Io, però, da cittadino lecchese prima che da segretario di partito, sono deluso da questa scelta. Innanzitutto perché la candidatura Castelli è maturata molto lontano da Lecco: a Milano, o addirittura a Roma, con buona pace del federalismo sbandierato dai padani di casa nostra. Possibile che non si sia riusciti ad ascoltare la città, i suoi abitanti, come è stato fatto invece in questi mesi dal PD? Contiamo davvero così poco noi lecchesi, visti dalle stanze romane? Ma la delusione più forte me l’ha data lo stesso viceministro, quando ha dichiarato candidamente ai giornali e alle televisioni che non potrà lasciare l’incarico a Roma e che il sindaco lo farà nei ritagli di tempo. La nostra città merita davvero così poca considerazione da essere ritenuta degna solo di un impegno part-time?
Qualcuno affermerà che l’attuale posizione di Castelli potrà essere utile alla città.
Ma chiediamoci cosa ha fatto finora per Lecco il sottosegretario alle infrastrutture. Ha forse risolto, tanto per fare un esempio, il problema del cantiere del Tribunale di Piazza Affari (da lui inaugurato quando era ministro della Giustizia)? Si è attivato con celerità per risolvere il problema della SS36 bloccata dalla frana, evitando code e disagi per i cittadini lecchesi?

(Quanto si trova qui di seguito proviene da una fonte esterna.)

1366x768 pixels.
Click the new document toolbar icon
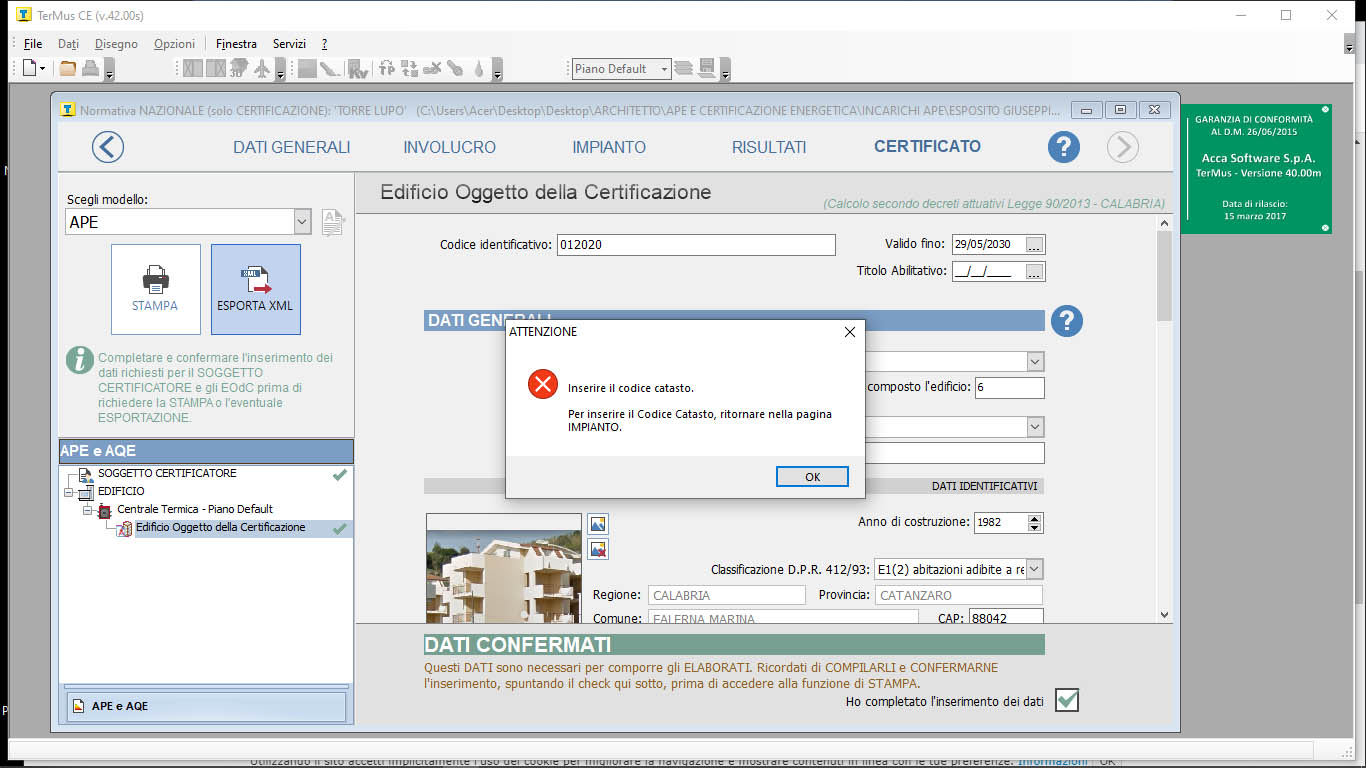tap(30, 69)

Si è parlato di discontinuità con la giunta precedente (a proposito, ma Bossi non aveva detto che l’unica candidata possibile era ancora Antonella Faggi?). Scommettiamo invece che dietro il “sindaco del week end” ricompariranno le stesse facce che i cittadini erano riusciti, per il tramite dei consiglieri comunali dimissionari, a mandare a casa? Mi riferisco a quella coalizione incapace e litigiosa che ha saputo solo creare danni al nostro territorio e bloccare la città e il suo sviluppo negli ultimi anni.
La nostra città, devastata e umiliata da anni di governo a guida leghista, ha ora più che mai la necessità di una conduzione sicura, concreta ed esperta. Lecco ha bisogno di un sindaco e di una squadra presenti, capaci, disponibili.
Non può permettersi di fare… Castelli in aria, ma ha un assoluto bisogno di persone che abbiano “Lecco nel cuore”.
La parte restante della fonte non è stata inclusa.